Nos acercamos al ecuador del Festival y nos tememos que la última cinta que hemos tenido la suerte de ver, The Artist, ha dejado el nivel tan alto que difícilmente ninguna otra va a conseguir superarlo —ojalá nos equivoquemos—.

Estamos ante una muestra de cine puro, una sucesión de recursos cinematográficos muy difícil de ver juntos en una película actual. The Artist nos recuerda en cada metro de película que el cine es ese maravilloso arte que cuenta una historia con imágenes, que consigue transmitir al espectador lo que sienten los personajes, o lo que el director quiere expresar, con fotografías en movimiento. Cuando se explican puntos interesantes de la trama con planos detalles; cuando se aleja la cámara para descubrir elementos —ayudando a que el público participe en ese descubrimiento—; cuando las luces y las sombras apoyan o subrayan lo que se quiere narrar; cuando se incluyen en el encuadre objetos, o por ejemplo títulos de películas, que tienen que ver con lo que está sucediendo en primer término; cuando todos esos recursos puramente cinematográficos, y muchos más, se utilizan es que nos acercamos al cine con mayúsculas.

Y eso lo consigue el director francés Michel Hazanavicius con esta agradable sorpresa que es The Artist. El realizador se traslada a Hollywood, al final de la década de los locos años veinte, cuando el cine sonoro (las talkies) empezaba a dar sus primeros pasos. Hazanavicius recurre a una trama bien conocida, la de Ha nacido una estrella (recordamos la película de William A. Wellman, 1937, o el excelente remake de Cukor, 1954) mezclándola hábilmente con la historia que se cuenta, por ejemplo, en Cantando bajo la lluvia (Singin’ in the rain, Kelly y Donen, 1952) y logra un melodrama compacto, entretenido, delicioso. Pero, a diferencia del célebre musical, utiliza una paradoja que le sale estupendamente: narra los comienzos del sonoro con una película… ¡muda!

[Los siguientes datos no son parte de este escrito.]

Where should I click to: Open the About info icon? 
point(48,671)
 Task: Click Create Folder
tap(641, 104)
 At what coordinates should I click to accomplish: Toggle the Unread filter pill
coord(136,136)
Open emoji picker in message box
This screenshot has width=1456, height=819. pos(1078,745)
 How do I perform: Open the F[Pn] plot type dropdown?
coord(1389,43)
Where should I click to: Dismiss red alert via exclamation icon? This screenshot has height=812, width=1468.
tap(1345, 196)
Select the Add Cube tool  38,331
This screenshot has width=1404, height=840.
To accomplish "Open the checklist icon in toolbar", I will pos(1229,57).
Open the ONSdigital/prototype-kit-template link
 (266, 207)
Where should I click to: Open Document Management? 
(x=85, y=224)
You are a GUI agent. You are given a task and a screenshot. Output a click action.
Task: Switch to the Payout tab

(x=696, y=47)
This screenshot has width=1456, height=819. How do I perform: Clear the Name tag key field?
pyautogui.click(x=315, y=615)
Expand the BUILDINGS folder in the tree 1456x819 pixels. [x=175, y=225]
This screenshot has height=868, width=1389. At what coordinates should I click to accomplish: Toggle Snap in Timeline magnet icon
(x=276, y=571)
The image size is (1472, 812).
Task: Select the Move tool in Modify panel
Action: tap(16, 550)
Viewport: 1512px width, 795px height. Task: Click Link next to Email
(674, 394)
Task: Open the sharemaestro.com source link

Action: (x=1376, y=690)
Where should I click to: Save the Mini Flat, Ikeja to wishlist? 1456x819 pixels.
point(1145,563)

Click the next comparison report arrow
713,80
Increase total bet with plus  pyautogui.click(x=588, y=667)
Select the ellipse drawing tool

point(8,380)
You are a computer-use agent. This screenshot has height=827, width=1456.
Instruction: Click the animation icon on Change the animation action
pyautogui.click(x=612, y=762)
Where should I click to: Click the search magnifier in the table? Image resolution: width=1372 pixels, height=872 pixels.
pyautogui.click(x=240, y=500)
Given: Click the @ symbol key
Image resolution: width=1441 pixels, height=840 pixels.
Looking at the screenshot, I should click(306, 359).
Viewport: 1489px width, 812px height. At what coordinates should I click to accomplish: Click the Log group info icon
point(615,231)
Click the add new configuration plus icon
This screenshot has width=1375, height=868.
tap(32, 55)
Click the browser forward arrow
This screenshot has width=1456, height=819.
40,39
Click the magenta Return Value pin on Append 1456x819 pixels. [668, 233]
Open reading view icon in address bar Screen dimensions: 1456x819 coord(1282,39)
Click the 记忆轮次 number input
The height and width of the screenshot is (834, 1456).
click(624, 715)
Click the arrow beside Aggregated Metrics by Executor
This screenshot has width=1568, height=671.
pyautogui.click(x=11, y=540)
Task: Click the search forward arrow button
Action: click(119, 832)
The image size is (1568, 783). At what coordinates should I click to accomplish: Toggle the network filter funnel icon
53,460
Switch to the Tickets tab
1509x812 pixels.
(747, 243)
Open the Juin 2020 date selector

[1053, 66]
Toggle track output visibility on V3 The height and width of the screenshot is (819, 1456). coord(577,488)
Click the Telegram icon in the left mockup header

Sí, han leído bien, The Artist es muda y en blanco y negro (ya va siendo una costumbre en el festival, llevamos tres filmes en blanco y negro en tres días). El carácter silente del largometraje es lo que ha provocado que el director se haya estrujado los sesos para conseguir narrar sin necesidad de diálogos hablados —de ahí lo de cine puro—. Desde luego que lo ha conseguido y ha ido mucho más lejos cuando incluye elipsis narrativas que solo vemos en las películas clásicas, una música maravillosa que acompaña a la acción, toques de humor muy bien espaciados, y hasta un perro increíble (otro recurso narrativo ideal para una cinta muda) que hará las delicias de los espectadores.

Todo eso, que se nos antoja un continuo homenaje al séptimo arte, acompañado de dos actores muy bien dirigidos: el inspirado Jean Dujardin (se ha llevado de calle el premio en Cannes por esta película), encarnando a una estrella del cine mudo que bien podría ser Douglas Fairbanks, de hecho nos ha parecido reconocer algunas secuencias de las películas de acción del galán; y la simpática Berenice Bejo, a la sazón mujer del director. Ambos, Dujardin y Bejo, ya trabajaron en otra cinta juntos con Hazanavicius (la primera entrega de la serie OSS 117, una especie de parodia de James Bond).

¿Qué le falta entonces a The Artist? Por primera vez en mucho tiempo —aún estamos conmocionados— no se nos ocurre ponerle ninguna pega a esta maravilla (del nivel de aplausos que se llevó suponemos que se hará con el premio del público). Solo decir que The Artist es una película que gustará a todo el mundo, pero que el cinéfilo gozará por partida doble. Esta cinta, y otras que coleccionamos (nos haremos con ella en cuanto podamos), son las razones por las que amamos tanto el cine.